Aim =
Copy the records verbatim, beginning at the first line and ending with the line that contains "View all FAQs (16, 823)", both included. Omit the pictures.

Excerpted records =
------------------------------------------------------------

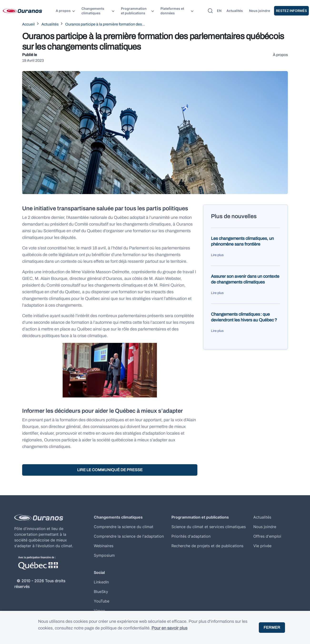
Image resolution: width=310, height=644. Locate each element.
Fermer (272, 628)
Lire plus (217, 255)
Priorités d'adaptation (191, 536)
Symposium (104, 555)
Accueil (28, 24)
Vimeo (100, 610)
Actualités (235, 10)
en (219, 10)
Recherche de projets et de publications (207, 546)
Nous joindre (260, 10)
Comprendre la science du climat (124, 526)
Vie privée (262, 546)
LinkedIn (101, 582)
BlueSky (101, 592)
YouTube (102, 601)
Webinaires (104, 546)
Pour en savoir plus (169, 628)
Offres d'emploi (267, 536)
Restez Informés (292, 10)
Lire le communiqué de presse (110, 470)
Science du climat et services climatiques (208, 526)
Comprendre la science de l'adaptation (129, 536)
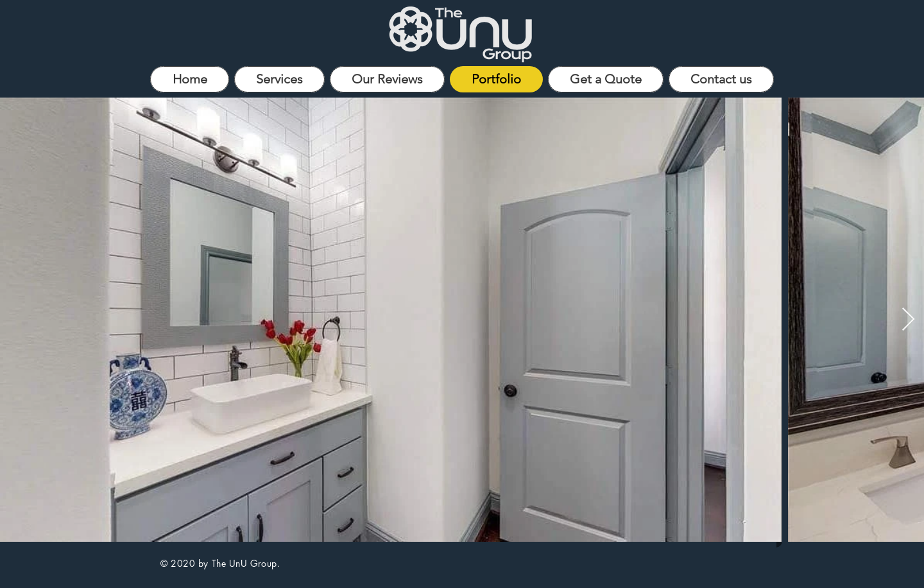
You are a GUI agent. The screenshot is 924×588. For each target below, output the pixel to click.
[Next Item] (908, 320)
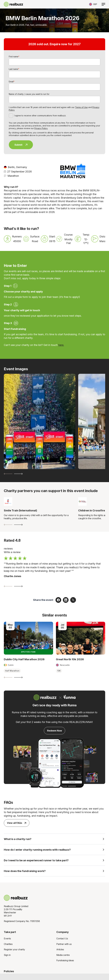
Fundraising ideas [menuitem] (65, 960)
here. (61, 345)
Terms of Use (81, 107)
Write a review (12, 552)
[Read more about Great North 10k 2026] (81, 638)
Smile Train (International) (21, 511)
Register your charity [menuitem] (14, 950)
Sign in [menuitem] (7, 955)
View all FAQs (16, 823)
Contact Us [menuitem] (62, 939)
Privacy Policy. (41, 128)
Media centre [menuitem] (63, 955)
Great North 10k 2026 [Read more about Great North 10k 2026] (70, 659)
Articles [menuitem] (60, 950)
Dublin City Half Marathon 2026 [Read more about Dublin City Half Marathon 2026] (24, 659)
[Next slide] (18, 474)
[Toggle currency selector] (93, 4)
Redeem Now (54, 730)
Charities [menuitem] (8, 944)
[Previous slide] (8, 474)
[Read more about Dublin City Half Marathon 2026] (28, 638)
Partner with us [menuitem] (64, 944)
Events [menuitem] (7, 939)
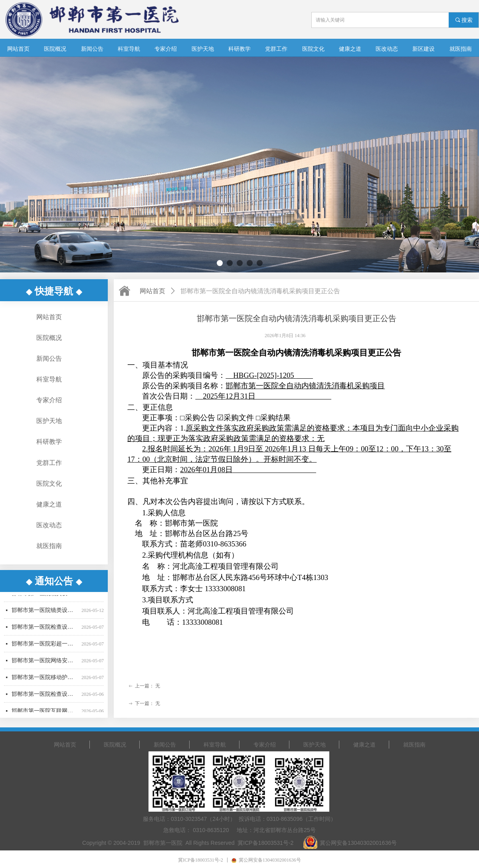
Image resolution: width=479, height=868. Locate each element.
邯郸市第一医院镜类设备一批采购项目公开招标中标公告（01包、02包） (45, 596)
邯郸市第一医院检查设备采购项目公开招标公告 (45, 696)
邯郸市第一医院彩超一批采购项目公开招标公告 (45, 646)
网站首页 (152, 291)
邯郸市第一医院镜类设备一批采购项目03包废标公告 (45, 612)
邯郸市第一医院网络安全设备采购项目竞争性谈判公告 (45, 663)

------------------------------------------------------------

Full response =
Image resolution: width=310, height=644. Locate each element.
Fermer (272, 628)
Lire plus (217, 255)
Priorités d'adaptation (191, 536)
Symposium (104, 555)
Accueil (28, 24)
Vimeo (100, 610)
Actualités (235, 10)
en (219, 10)
Recherche de projets et de publications (207, 546)
Nous joindre (260, 10)
Comprendre la science du climat (124, 526)
Vie privée (262, 546)
LinkedIn (101, 582)
BlueSky (101, 592)
YouTube (102, 601)
Webinaires (104, 546)
Pour en savoir plus (169, 628)
Offres d'emploi (267, 536)
Restez Informés (292, 10)
Lire le communiqué de presse (110, 470)
Science du climat et services climatiques (208, 526)
Comprendre la science de l'adaptation (129, 536)
You are a GUI agent. The screenshot is 924×588. For each target below, output the pixel to click.
[Next Item] (908, 320)
Fundraising ideas [menuitem] (65, 960)
here. (61, 345)
Terms of Use (81, 107)
Write a review (12, 552)
[Read more about Great North 10k 2026] (81, 638)
Smile Train (International) (21, 511)
Register your charity [menuitem] (14, 950)
Sign in [menuitem] (7, 955)
View all FAQs (16, 823)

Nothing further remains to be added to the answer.